Player xHR/FB HR/FB HR/FB%-xHR/FB%
Player xHR/FB HR/FB HR/FB%-xHR/FB%
AJ Pollock 25.3% 25.0% -0.3%
Alex Avila 21.7% 20.0% -1.7%
Chris Owings 8.0% 6.7% -1.3%
Daniel Descalso 16.4% 10.3% -6.1%
David Peralta 18.5% 21.2% 2.7%
Deven Marrero 21.7% 0.0% -21.7%
Jarrod Dyson 7.6% 7.7% 0.1%
Jeff Mathis 6.0% 0.0% -6.0%
John Ryan Murphy 23.1% 15.0% -8.1%
Ketel Marte 2.2% 3.3% 1.1%
Nick Ahmed 12.7% 15.8% 3.1%
Paul Goldschmidt 29.7% 11.8% -17.9%
Steven Souza Jr. 5.9% 0.0% -5.9%

Woof. A lot of under-performance there, ESPECIALLY for Goldy. Holy cow. Here is the HR/FB%-xHR/FB% in graph form:

Most players seem to be pretty close. And this helps to show that AJ Pollock’s power breakout this year might have been real. But man, look at that drop for Goldy. He is MASSIVELY underperforming, though this is a good sign that he should be doing better going forward. Two other intersting points are Deven Marrero and John Ryan Murphy.

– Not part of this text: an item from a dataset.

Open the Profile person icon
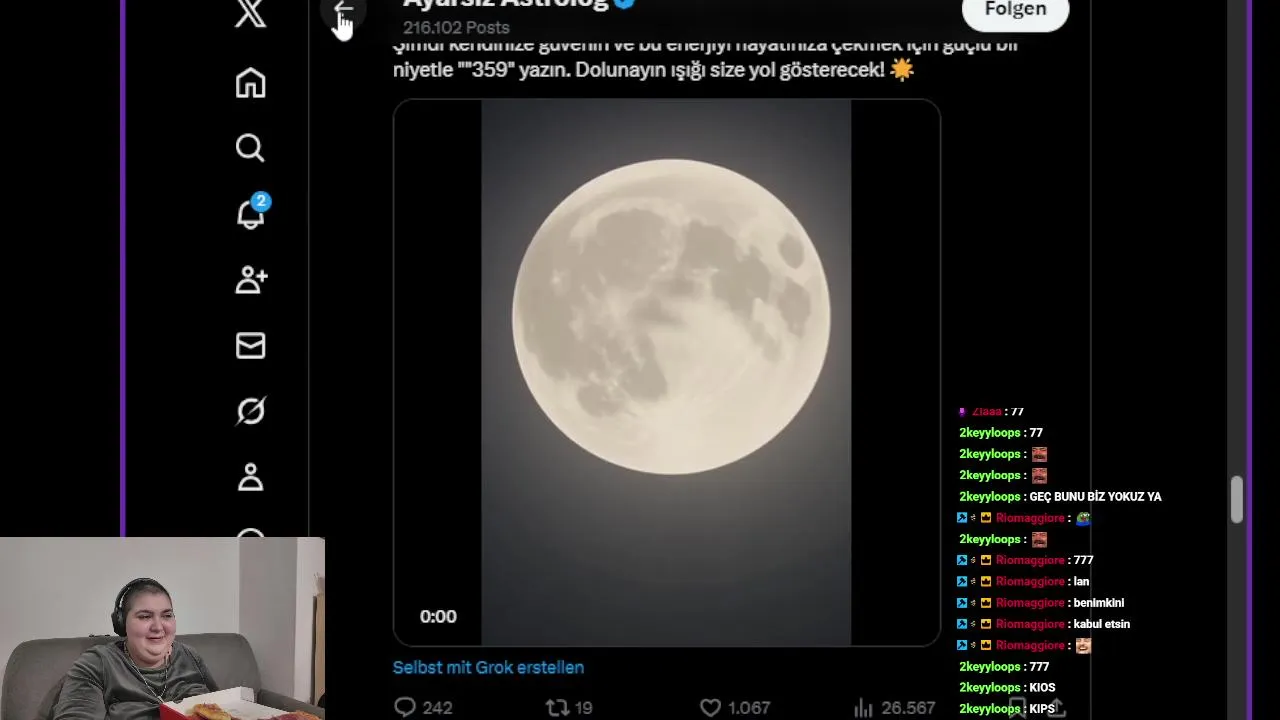Screen dimensions: 1280x720 click(x=250, y=477)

I would like to point out that xHR/FB% uses HR park factors from StatCorner, which currently show Chase Field at 111, presumably from last year. I changed this to 100 until we have more humidor data. If I would have kept it at 111, it would have made us underperform even further. But this change only accounted for maybe .5% of the xHR/FB% values at most, not a huge amount.

## xBABIP

### Diamondbacks xBABIP May 2018

Player xBABIP BABIP xBABIP-BABIP
Player xBABIP BABIP xBABIP-BABIP
AJ Pollock 0.349 0.320 -0.029
Alex Avila 0.266 0.233 -0.033
Chris Owings 0.307 0.380 0.073
Daniel Descalso 0.310 0.307 -0.003
David Peralta 0.337 0.340 0.003
Deven Marrero 0.394 0.256 -0.138
Jarrod Dyson 0.274 0.194 -0.080
Jeff Mathis 0.220 0.320 0.100
John Ryan Murphy 0.305 0.281 -0.024
Ketel Marte 0.319 0.258 -0.061
Nick Ahmed 0.312 0.247 -0.065
Paul Goldschmidt 0.340 0.300 -0.040
Steven Souza Jr. 0.280 0.200 -0.080

And wow, yet another round of underperformance. Of course, it looks better in graph form:

Other than Owings and Mathis (who has barely played), our team is underperforming once again. Several of our players are sitting nearly .050 or more points below their expected BABIP. This is definitely good news for Goldy, Ahmed, Marte, and Souza Jr.

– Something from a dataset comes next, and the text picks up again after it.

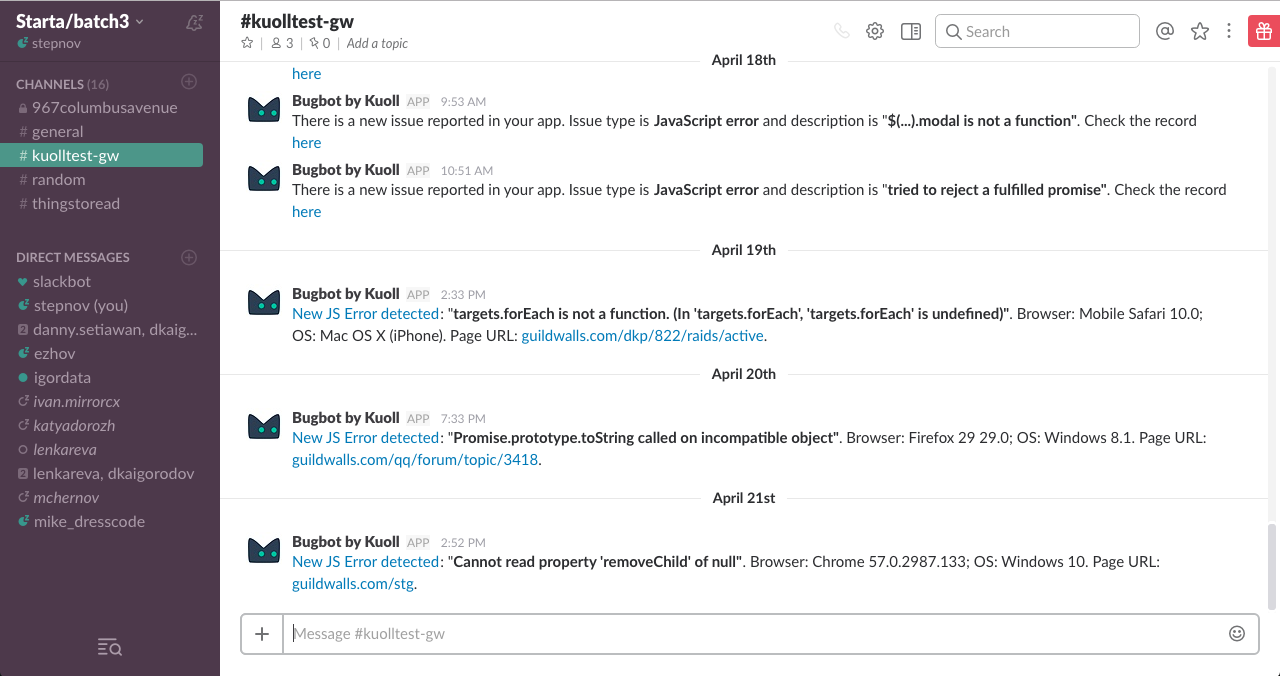Click the attach file plus button
1280x676 pixels.
tap(262, 633)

Again though, look at Marrero. Small sample size but it seems like he was hitting the ball a lot better in both regards than he’s receive credit for so far. Interesting.

Anyways, I think that I more-or-less expected this coming into this article but it was nice to see that it is a pretty dramatic effect across the board for the team. Our offense should perform better going forward than it has been. Goldy returning to form might help offset the loss from Pollock and a collective regression to the mean will probably be more positive for us going forward, even sans Pollock. Now, we just have to rely on our pitching and hope we can stay in the race long enough for Pollock to come back. Then, our team might get back to its dangerous ways.